• Your assignment: Scan the data below for lines holding the word "agent", and copy each line found.

• Data in this exercise:
§ §

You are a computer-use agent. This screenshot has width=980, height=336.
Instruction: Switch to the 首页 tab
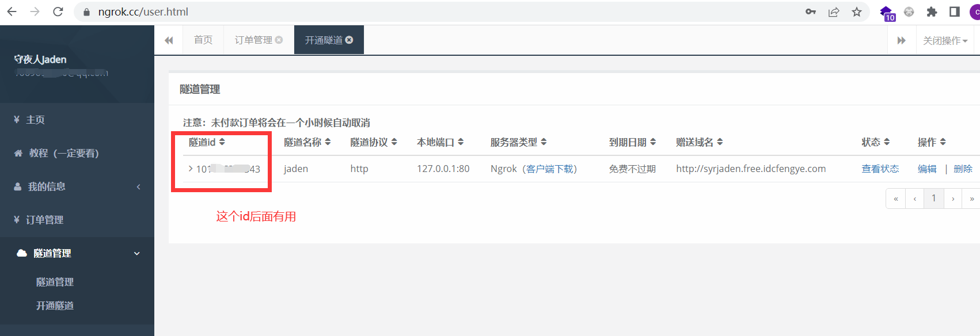click(203, 40)
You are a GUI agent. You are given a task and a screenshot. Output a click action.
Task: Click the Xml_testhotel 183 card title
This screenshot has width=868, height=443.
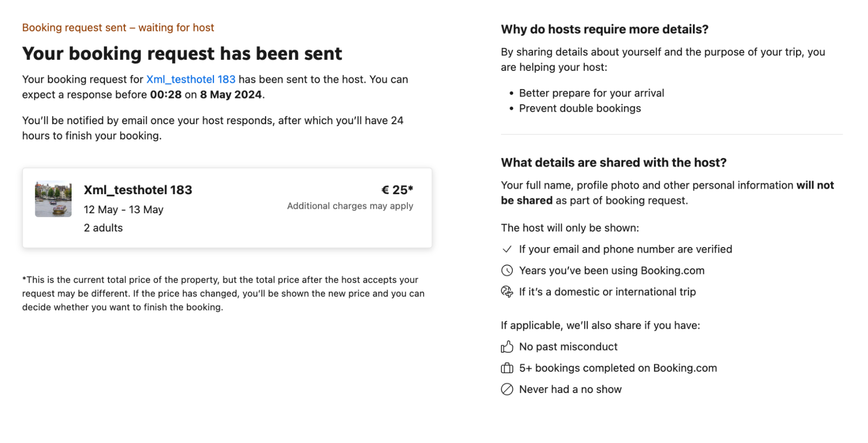coord(138,190)
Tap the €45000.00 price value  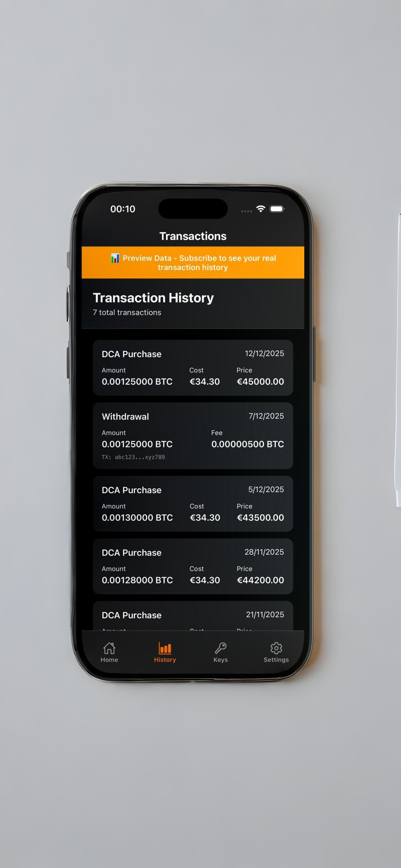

§ §

• Solution below:
You are a computer-use agent. This screenshot has width=980, height=336.
You are a GUI agent. You are given a task and a screenshot. Output a click action.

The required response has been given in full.